→ Exercise aim
Filter the listing below, copying out every line that contains the word "with".

→ Records of locating words and elements
------------------------

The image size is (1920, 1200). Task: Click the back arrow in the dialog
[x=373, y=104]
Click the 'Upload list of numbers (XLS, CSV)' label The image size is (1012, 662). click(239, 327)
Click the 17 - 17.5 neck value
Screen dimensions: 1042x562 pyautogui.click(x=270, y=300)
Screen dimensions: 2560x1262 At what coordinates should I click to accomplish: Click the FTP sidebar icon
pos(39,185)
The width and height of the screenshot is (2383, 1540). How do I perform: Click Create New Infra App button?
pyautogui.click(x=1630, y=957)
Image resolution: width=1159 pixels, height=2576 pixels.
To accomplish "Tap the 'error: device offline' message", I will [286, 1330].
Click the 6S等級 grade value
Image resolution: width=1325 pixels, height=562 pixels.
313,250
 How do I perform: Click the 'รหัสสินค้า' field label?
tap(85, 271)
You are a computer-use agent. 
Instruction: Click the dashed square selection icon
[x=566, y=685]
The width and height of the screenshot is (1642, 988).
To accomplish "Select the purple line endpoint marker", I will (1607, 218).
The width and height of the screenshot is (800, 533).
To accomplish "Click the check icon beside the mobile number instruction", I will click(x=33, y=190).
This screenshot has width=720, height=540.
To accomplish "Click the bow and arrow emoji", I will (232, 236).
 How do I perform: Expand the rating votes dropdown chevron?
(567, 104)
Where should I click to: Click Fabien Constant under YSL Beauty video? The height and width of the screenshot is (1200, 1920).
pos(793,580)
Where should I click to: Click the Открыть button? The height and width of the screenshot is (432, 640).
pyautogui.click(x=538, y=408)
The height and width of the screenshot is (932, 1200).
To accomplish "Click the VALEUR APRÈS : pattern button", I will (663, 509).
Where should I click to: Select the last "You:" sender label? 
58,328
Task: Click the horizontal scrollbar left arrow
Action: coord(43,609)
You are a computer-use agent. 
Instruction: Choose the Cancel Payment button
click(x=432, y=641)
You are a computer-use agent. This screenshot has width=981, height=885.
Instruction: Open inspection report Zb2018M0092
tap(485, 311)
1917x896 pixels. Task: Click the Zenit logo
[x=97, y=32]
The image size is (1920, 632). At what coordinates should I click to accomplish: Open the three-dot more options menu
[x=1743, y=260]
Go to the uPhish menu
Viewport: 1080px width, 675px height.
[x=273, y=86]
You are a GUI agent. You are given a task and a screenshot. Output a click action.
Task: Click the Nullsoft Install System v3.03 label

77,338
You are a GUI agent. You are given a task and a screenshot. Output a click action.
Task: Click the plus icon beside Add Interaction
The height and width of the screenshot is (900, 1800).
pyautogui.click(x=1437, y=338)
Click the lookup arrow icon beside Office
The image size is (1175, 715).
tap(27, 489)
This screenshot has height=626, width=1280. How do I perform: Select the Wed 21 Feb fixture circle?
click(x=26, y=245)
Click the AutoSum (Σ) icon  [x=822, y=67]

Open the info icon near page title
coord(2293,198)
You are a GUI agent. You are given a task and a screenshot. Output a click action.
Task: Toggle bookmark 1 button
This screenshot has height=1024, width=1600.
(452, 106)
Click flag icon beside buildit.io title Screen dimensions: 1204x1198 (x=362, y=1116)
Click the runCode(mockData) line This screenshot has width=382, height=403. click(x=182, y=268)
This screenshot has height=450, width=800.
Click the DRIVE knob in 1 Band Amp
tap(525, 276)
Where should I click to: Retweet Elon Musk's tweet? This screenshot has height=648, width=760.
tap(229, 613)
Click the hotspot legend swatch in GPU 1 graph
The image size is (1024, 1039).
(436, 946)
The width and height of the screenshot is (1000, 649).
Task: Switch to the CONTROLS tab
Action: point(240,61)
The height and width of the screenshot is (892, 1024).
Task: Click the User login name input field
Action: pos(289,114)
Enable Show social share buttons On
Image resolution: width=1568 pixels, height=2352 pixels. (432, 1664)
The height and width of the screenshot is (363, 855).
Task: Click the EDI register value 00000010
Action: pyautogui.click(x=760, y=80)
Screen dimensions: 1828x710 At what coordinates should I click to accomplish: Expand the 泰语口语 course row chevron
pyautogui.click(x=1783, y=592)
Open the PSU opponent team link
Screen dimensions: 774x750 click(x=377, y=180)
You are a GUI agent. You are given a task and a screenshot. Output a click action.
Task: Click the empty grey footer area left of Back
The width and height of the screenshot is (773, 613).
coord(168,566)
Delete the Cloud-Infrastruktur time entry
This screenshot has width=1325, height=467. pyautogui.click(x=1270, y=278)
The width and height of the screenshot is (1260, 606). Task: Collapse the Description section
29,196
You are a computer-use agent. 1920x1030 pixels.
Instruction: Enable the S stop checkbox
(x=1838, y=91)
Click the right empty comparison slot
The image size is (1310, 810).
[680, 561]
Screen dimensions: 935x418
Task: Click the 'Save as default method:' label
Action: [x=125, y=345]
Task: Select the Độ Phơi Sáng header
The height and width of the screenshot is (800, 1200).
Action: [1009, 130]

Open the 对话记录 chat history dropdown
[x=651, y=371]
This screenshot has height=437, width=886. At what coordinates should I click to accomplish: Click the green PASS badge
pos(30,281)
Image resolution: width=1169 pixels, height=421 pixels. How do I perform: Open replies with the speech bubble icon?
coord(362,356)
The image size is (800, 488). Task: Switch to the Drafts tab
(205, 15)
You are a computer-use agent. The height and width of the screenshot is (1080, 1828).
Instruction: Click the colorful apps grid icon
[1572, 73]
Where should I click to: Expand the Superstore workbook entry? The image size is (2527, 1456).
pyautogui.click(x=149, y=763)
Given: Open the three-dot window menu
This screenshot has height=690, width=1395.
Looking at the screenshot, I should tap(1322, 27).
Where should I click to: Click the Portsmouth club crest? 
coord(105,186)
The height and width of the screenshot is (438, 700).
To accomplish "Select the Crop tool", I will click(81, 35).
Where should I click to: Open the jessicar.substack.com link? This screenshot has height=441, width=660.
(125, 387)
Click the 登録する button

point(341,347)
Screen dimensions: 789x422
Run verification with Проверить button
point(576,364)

------------------------

→ Expected answer
Image resolution: width=1169 pixels, height=421 pixels. How do I perform: Open replies with the speech bubble icon?
Run verification with Проверить button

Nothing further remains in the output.